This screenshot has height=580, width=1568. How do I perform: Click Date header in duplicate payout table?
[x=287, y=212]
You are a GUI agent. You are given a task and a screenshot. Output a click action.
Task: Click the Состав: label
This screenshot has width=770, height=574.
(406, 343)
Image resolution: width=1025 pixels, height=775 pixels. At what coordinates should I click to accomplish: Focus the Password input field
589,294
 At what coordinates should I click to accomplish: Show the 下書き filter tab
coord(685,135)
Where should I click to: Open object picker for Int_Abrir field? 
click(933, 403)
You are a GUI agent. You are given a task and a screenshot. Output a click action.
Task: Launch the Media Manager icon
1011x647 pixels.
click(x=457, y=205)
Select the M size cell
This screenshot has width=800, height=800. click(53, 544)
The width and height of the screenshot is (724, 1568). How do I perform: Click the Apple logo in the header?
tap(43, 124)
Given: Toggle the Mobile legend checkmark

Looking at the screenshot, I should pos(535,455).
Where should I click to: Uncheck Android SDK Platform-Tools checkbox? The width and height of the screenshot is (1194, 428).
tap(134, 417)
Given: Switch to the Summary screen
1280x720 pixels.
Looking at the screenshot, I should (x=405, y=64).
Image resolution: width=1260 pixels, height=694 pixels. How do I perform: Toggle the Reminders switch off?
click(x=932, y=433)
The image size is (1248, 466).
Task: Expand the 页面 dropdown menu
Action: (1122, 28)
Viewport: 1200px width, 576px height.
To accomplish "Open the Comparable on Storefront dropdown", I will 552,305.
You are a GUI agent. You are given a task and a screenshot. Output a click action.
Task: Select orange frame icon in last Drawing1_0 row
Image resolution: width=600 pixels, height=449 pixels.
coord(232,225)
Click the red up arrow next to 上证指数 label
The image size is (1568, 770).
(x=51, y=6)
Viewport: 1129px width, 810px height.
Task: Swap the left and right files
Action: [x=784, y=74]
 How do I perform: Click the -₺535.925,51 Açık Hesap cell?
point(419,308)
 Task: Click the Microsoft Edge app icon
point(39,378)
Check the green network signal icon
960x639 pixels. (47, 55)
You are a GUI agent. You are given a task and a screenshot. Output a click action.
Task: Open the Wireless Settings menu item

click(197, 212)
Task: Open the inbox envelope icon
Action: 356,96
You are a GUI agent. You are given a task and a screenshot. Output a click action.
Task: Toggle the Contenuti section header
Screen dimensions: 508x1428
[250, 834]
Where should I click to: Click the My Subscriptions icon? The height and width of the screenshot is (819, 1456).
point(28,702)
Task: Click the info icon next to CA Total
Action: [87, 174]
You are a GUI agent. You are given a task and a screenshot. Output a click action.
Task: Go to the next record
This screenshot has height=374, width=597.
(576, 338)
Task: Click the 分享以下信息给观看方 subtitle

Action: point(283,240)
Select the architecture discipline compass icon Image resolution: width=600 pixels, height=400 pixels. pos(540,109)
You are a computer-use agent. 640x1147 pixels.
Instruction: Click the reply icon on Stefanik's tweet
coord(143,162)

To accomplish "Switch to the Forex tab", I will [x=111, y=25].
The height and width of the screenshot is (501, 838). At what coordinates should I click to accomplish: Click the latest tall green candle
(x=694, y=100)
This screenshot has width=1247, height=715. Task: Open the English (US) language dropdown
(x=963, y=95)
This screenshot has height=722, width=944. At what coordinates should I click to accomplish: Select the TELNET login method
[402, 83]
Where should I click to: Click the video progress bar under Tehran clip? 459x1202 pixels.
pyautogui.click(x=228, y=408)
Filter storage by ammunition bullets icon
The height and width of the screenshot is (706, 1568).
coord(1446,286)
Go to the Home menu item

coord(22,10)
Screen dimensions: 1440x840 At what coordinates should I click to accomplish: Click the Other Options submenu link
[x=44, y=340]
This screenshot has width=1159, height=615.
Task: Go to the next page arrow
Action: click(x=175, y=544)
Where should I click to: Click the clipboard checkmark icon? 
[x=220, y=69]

▶ _TASK DESCRIPTION_: Your answer should be the lines above that contain the word "will", copied out.

▶ _ANSWER SECTION_:
To accomplish "Open the Comparable on Storefront dropdown", I will 552,305.
To accomplish "Switch to the Forex tab", I will [x=111, y=25].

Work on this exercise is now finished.